- **Task to complete**:
Copy out the table saw safety comparison below in full, word for word.

- **Document excerpt**:
▬▬▬▬▬▬▬▬▬▬

Result: slightly more tissue damage than SawStop in testing
Cost: cartridge held two uses, then replaced — blade not destroyed

The REAXX’s big selling point was that the blade wasn’t destroyed when the system fired. With SawStop, the aluminum brake slamming into the spinning blade wrecks the blade every time — you’re replacing a $50–$100 blade plus the $70–$80 cartridge after each activation. The REAXX cartridge held two activation charges, and because the blade just dropped rather than being braked, it survived intact.

That sounds better on paper. In practice, the testing told a slightly different story.

What the Real-World Testing Showed

Reviewers at Pro Tool Reviews tested both saws by putting their hands in the running blades — the kind of test you trust a publication to do so you don’t have to. The result: SawStop left less damage in both top-strike and front-strike tests. Because SawStop actually stops the blade before it fully retracts, the contact time is shorter. The REAXX blade is still spinning as it drops, which means it’s cutting during that brief retraction period.

▬▬▬▬▬▬▬▬▬▬

- **Given material**:
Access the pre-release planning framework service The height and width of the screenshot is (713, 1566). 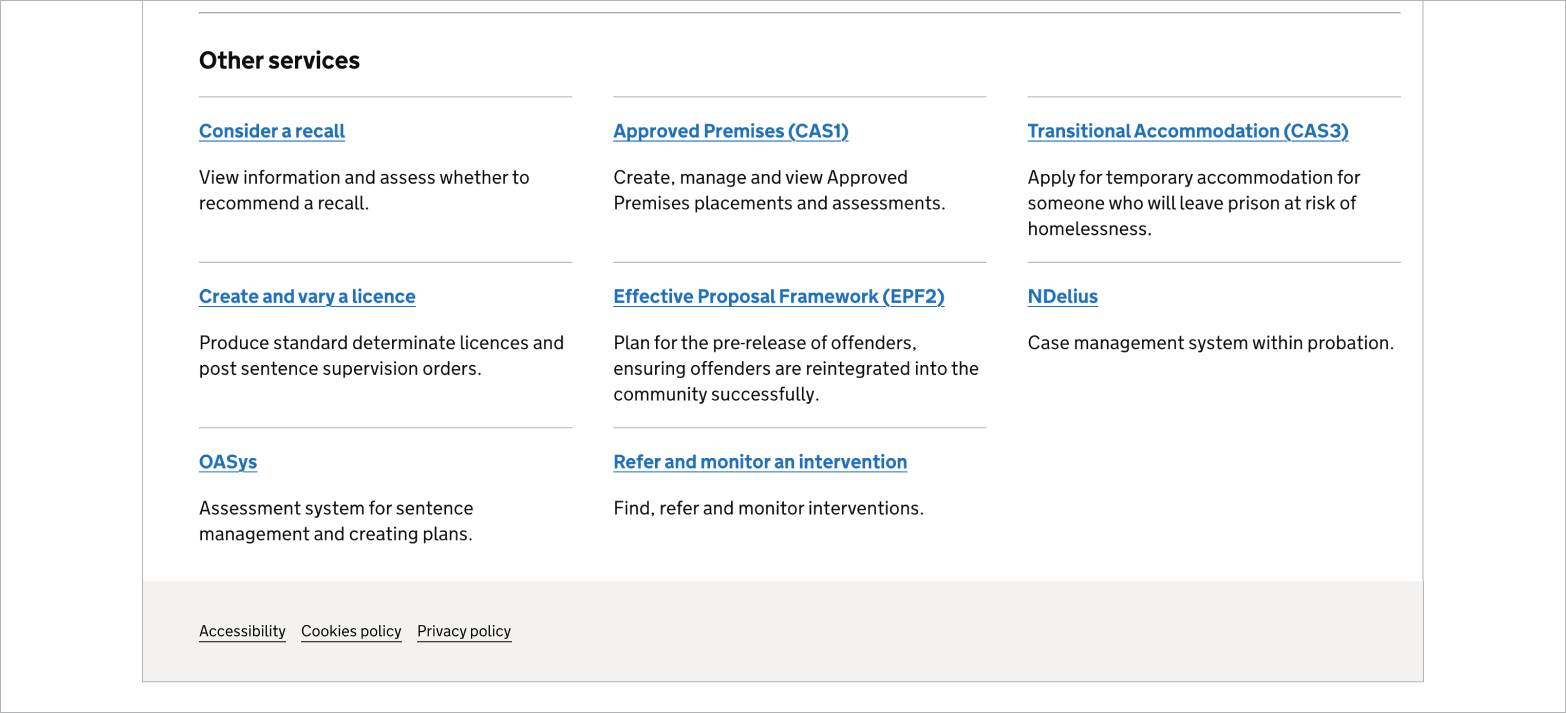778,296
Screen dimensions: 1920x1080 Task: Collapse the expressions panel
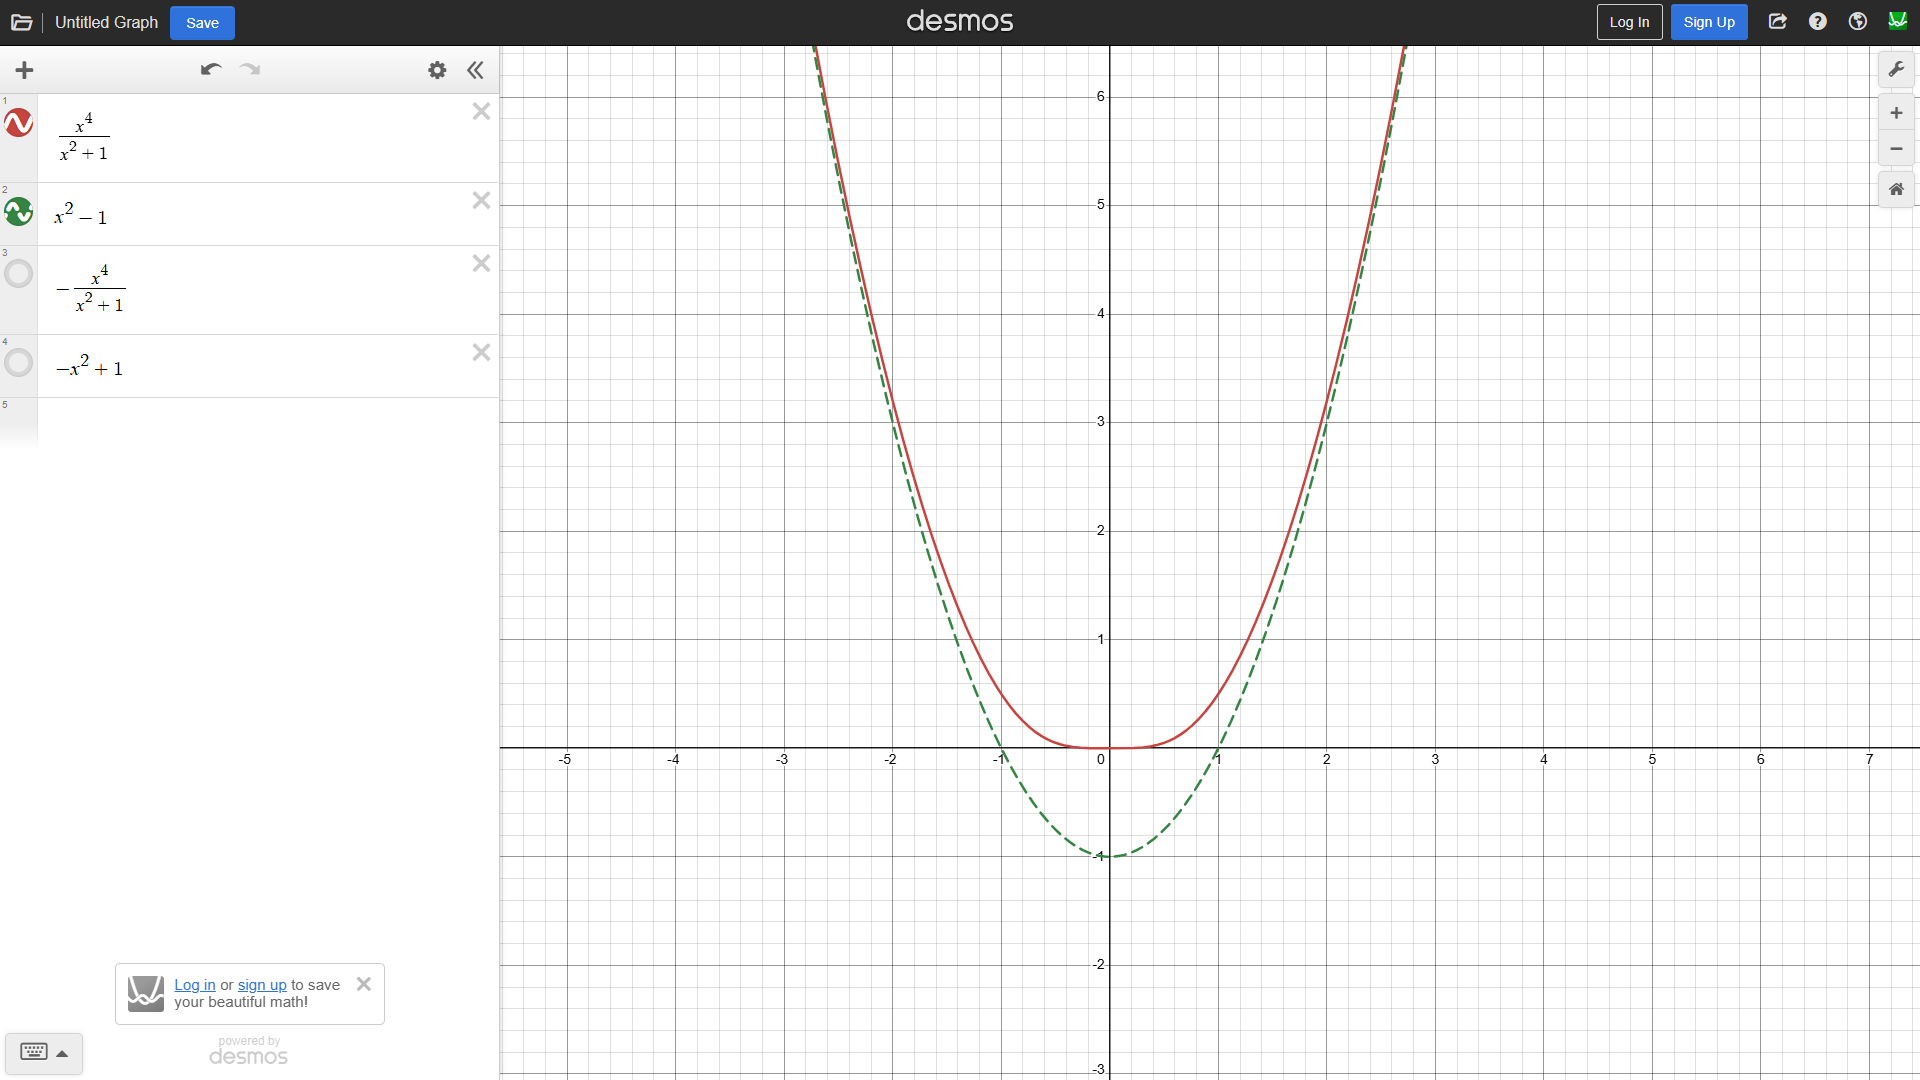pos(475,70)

▬▬▬▬▬▬▬▬▬▬

- **Solution**:
Result: slightly more tissue damage than SawStop in testing
Cost: cartridge held two uses, then replaced — blade not destroyed

The REAXX’s big selling point was that the blade wasn’t destroyed when the system fired. With SawStop, the aluminum brake slamming into the spinning blade wrecks the blade every time — you’re replacing a $50–$100 blade plus the $70–$80 cartridge after each activation. The REAXX cartridge held two activation charges, and because the blade just dropped rather than being braked, it survived intact.

That sounds better on paper. In practice, the testing told a slightly different story.

What the Real-World Testing Showed

Reviewers at Pro Tool Reviews tested both saws by putting their hands in the running blades — the kind of test you trust a publication to do so you don’t have to. The result: SawStop left less damage in both top-strike and front-strike tests. Because SawStop actually stops the blade before it fully retracts, the contact time is shorter. The REAXX blade is still spinning as it drops, which means it’s cutting during that brief retraction period.